|
Les élections régionales des 14 et 21 mars se présentent dans un contexte inédit et avec des enjeux considérables. Pourquoi?
Sur
le plan national, chacun voit bien, quels qu'aient été ses choix lors
des présidentielles de 2007, que la politique conduite au niveau
national a déçu et, dans de nombreux domaines, aggravé la situation
d'une France déjà assez mal en point en 2007. Chômer plus pour ganger
moins est malheureusement devenu une réalité très quotidienne pour des
centaines de milliers de nos compatriotes.
Certes, la crise est passée par là, mais elle n'explique pas tout.
Les
atteintes incessantes aux libertés publiques les plus fondamentales, la
remise en cause de la protection sociale et du droit du travail,
l'affaiblissement croissant des principaux services publics (l'école
étant sans doute le cas le plus flagrant) étaient engagés avant la
faillite de Lehman Brothers et la tempête financière qui l'a suivie.
Pout tout citoyen soucieux de préserver les valeurs de la République,
les principes d'égalité et de solidarité qui la fondent et de l'avenir
de nos enfants, cette élection de portée évidemment nationale doit
constituer un signal fort en direction du pouvoir en place
Bien entendu, ce scrutin s'inscrit aussi dans l'actualité de la
réforme des collectivités locales. Ce sujet, d'apparence très complexe,
ne soucie sans doute pas autant les Français que la préservation de
leur emploi : c'est bien légitime dans la période actuelle.

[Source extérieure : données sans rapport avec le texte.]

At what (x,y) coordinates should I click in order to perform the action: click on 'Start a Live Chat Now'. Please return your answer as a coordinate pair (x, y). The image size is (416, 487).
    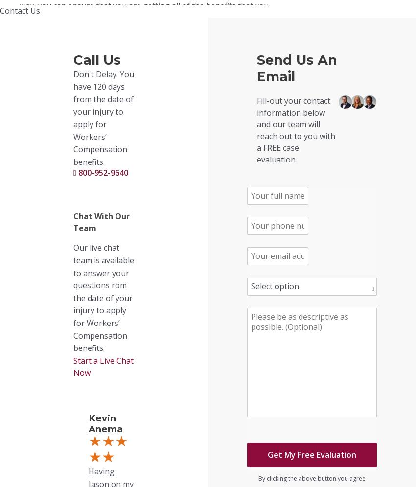
    Looking at the image, I should click on (103, 366).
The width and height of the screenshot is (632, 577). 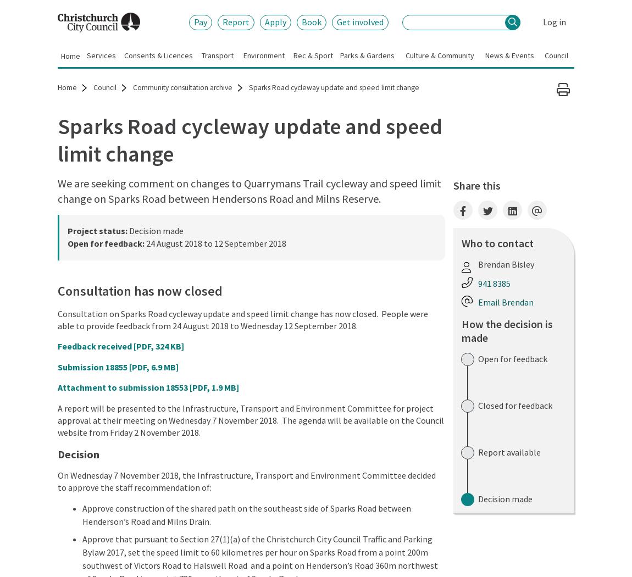 What do you see at coordinates (242, 318) in the screenshot?
I see `'Consultation on Sparks Road cycleway update and speed limit change has now closed.  People were able to provide feedback from 24 August 2018 to Wednesday 12 September 2018.'` at bounding box center [242, 318].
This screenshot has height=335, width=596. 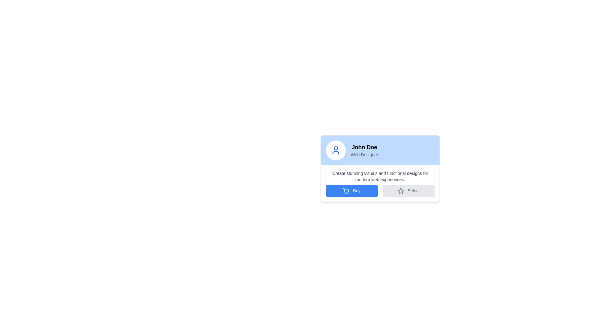 What do you see at coordinates (352, 191) in the screenshot?
I see `the leftmost button in the grid layout to initiate the purchase action related to web designer's services or products` at bounding box center [352, 191].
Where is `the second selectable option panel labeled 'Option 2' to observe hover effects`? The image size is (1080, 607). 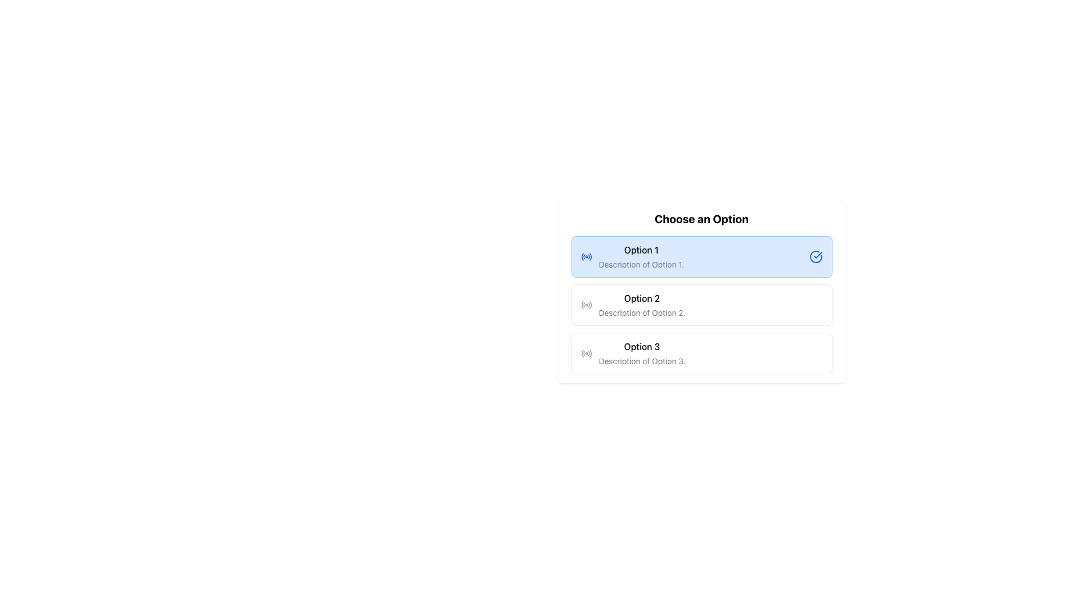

Pourtant, ce qui se joue là est fondamental pour notre vie
quotidienne. Mettre ainsi fin brutalement à 30 ans de décentralisation,
laquelle a globalement permis des avancées considérables, ne peut rien
laisser augurer de bon de la part d'un Etat qui, dans le même temps,
réduit partout sa présence. On sait quel est le bilan des Conseils
Régionaux, surtout depuis que la gauche les anime : les transports, les
lycées, de développement des entreprises, la formation professionnelle
ne seraient évidemment pas ce qu'ils sont, sans cette intervention
massive. Qu'en sera-t-il demain, avec une fiscalité locale privant ces
collectivités de leur autonomie, y compris bien sûr les conseils
généraux qui doivent pourtant faire face à des dépenses sociales
explosives?
Ces questions très concrètes sont d'autant plus importantes dans
notre département que le Plateau de Saclay soulève des questions d'une
grande sensibilité, l'Etat voulant, là encore, imposer ses vues à tous.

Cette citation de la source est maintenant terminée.